[Stored records]
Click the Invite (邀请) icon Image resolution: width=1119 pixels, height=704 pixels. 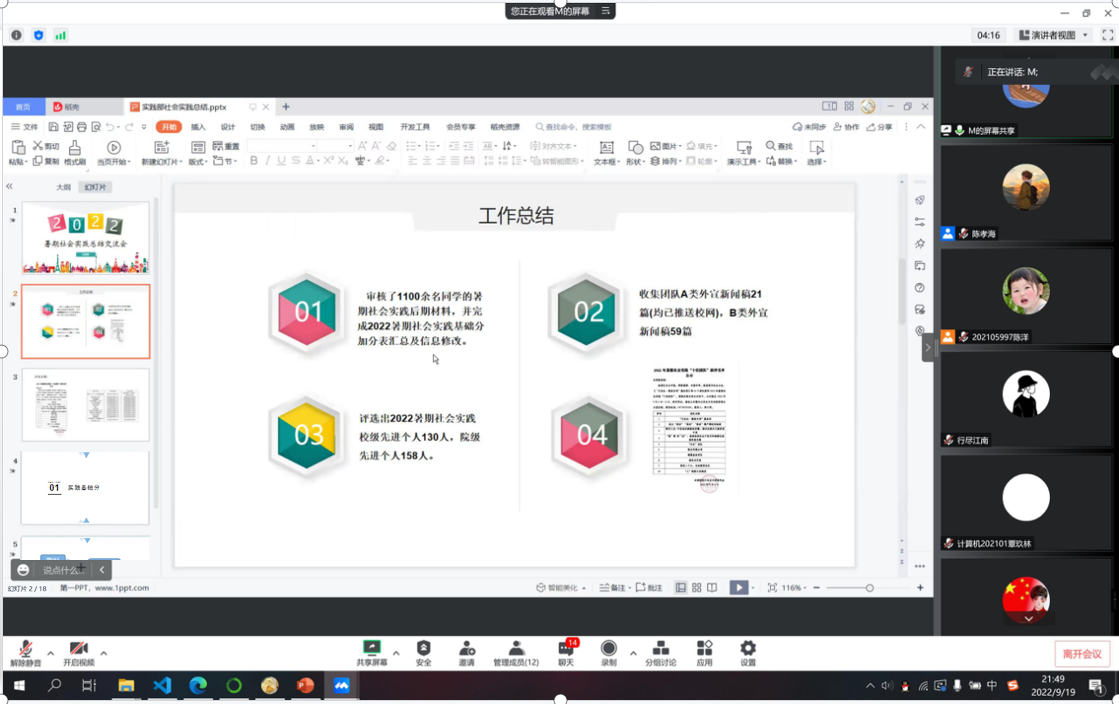pyautogui.click(x=466, y=652)
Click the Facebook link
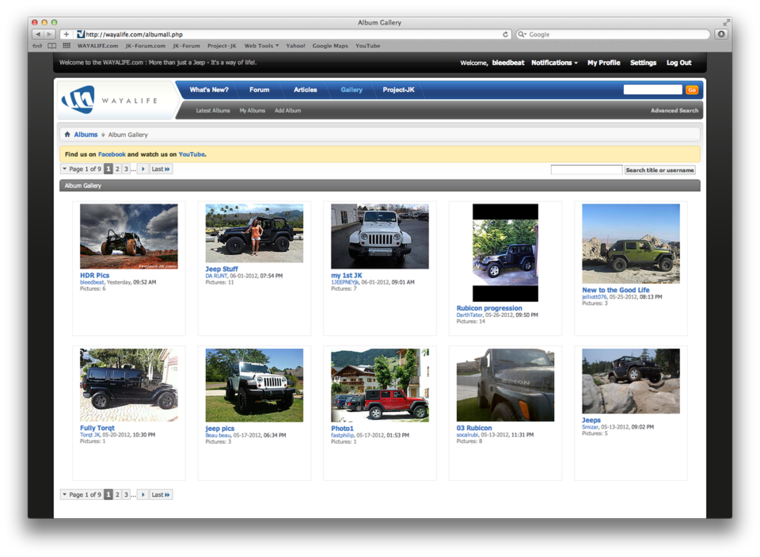The height and width of the screenshot is (557, 760). 112,155
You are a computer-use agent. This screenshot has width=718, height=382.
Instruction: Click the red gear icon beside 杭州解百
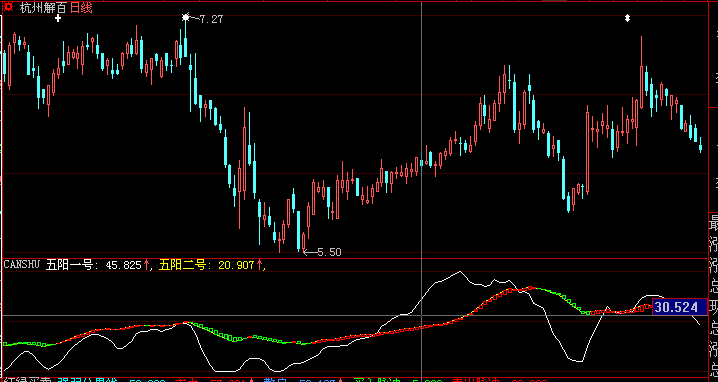click(x=8, y=8)
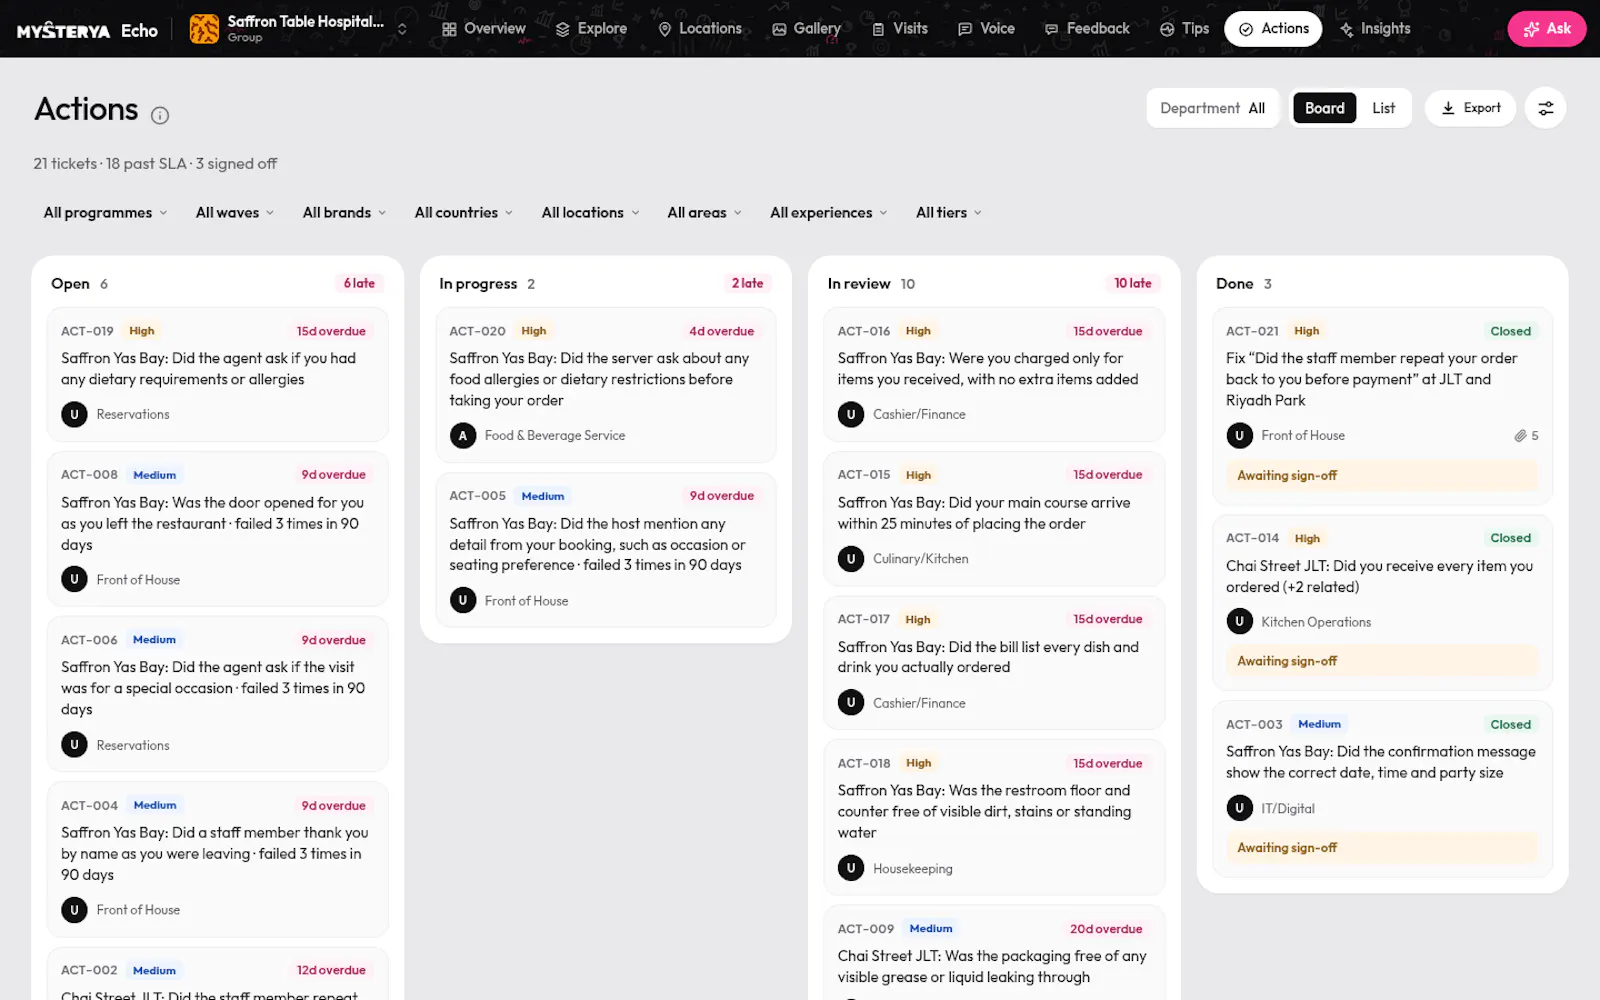
Task: Open the attachment paperclip on ACT-021
Action: (1520, 436)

Work request:
Write out nothing but the lines from the one with "Click the Facebook link" through the last line of the entries, exactly as they stand; pictures are not part of the copy.

Solution for this problem:
Click the Facebook link
The height and width of the screenshot is (557, 760). 112,155
You are a computer-use agent. This screenshot has width=718, height=382.
Instruction: Click the red gear icon beside 杭州解百
click(x=8, y=8)
Task: Open the attachment paperclip on ACT-021
Action: (1520, 436)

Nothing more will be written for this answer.